Estaba muy confuso, molesto conmigo mismo. Hacía diez días que era aprendiz y técnicamente ya merecía la pena de muerte. Era algo demasiado raro para tomárselo en serio, sin embargo, cuando presté el juramento me pareció una amenaza muy convincente. La confusión nació porque Victoria, no muy inteligentemente, mezcló nuestro vínculo emocional con sus propios demonios internos. El conflicto estaba ahí, yo no podía hacer nada al respecto. En mi época en el orfanato sufrí la frustración de no poder acceder a las demás zonas de la ciudad. Si eso mismo se llevaba a una escala mayor, es decir, te otorgaban un pequeño papel en el funcionamiento de la ciudad, pero del exterior solo te mostraban un apunte de la existencia de una zona sobre la que no puedes influir de ninguna forma, esa frustración no tenía más remedio que continuar. Seguramente esto no era un problema nuevo para ciertos habitantes de la ciudad. Victoria y yo no éramos los primeros en casarnos de este modo. Antes que nosotros, otros debieron afrontar las mismas tiranteces. ¿Se limitaron ellos a aceptar el sistema tal como era?
Victoria no se movió al verme abandonar la habitación. Mi destino era el orfanato.
Alejado del ineludible síndrome de acción y reacción que me produjo hablar con ella, sus preocupaciones se fueron diluyendo en mi mente y volví a concentrarme en las mías propias. Si el juramento era algo que se tomaba en serio, si alguien del gremio se enteraba de mi descuido, es posible que tuviera que enfrentarme a mi muerte. ¿Romper el juramento era algo tan sumamente grave?
¿Le contaría Victoria a alguien lo que yo le había dicho? Al pensar en ello, mi primer impulso fue ir a visitarla para rogar por su silencio… No obstante, eso hubiera convertido mi pecado y su resentimiento en algo más serio si cabe.
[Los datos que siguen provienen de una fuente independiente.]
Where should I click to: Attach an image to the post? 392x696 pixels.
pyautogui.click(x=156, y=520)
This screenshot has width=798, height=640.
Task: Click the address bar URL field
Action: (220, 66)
Malgasté el resto del día tirado en mi camastro dándole vueltas al asunto. Luego cené en uno de los comedores de la ciudad; me alegró no encontrarme con Victoria.
Victoria apareció en mi habitación en mitad de la noche. Me di cuenta de que alguien se asomaba a la puerta; al entreabrir los ojos vi una figura alta de pie junto a mi cama.
—¿Qué…?
—
Chss
, soy yo.
—¿Qué quieres? —Estiré la mano para encender la luz. Su mano se interpuso en el camino de mi brazo y me agarró por la muñeca.
—No enciendas la luz.
Se sentó en el borde de mi cama mientras yo me incorporaba.
—Lo siento, Helward. Eso es lo que he venido a decirte.
—De acuerdo.
Se echó a reír.
—Sigues dormido, ¿verdad?
—No estoy seguro. Puede ser.
Se inclinó hacia delante y sentí sus manos presionando ligeramente mi pecho y luego ascender hasta la nuca. Me besó.
—No digas nada —me dijo—. Lo siento muchísimo.
Nos besamos de nuevo. Pronto sus brazos me apretaron con fuerza.
—Llevas pijama para dormir.
—¿Qué iba a llevar?
—Quítatelo.
De repente se puso en pie y oí cómo se desabrochaba el abrigo que llevaba puesto. Se sentó de nuevo, esta vez mucho más cerca de mí. Estaba desnuda. Me quité el pijama torpemente, tanto que incluso se me quedó atascado en la cabeza al tirar de él. Victoria echó las sábanas hacia atrás y se metió conmigo en la cama.
—¿Puedes bajar aquí así porque así? —le pregunté.
—No hay nadie levantado. —Su cara estaba muy cerca de la mía. Nos besamos de nuevo. Cuando aparté la cabeza me la golpeé con la pared. Victoria se acurrucó cerca de mí, apretando su cuerpo contra el mío. De repente soltó una sonora carcajada.
—¡Dios mío! ¡Cállate!
—¿Qué pasa?
—Van a llamarnos la atención.
—Están todos dormidos.
—Se despertarán si no paras de reírte de esa manera.
—Te he dicho que nada de hablar. —Volvió a besarme.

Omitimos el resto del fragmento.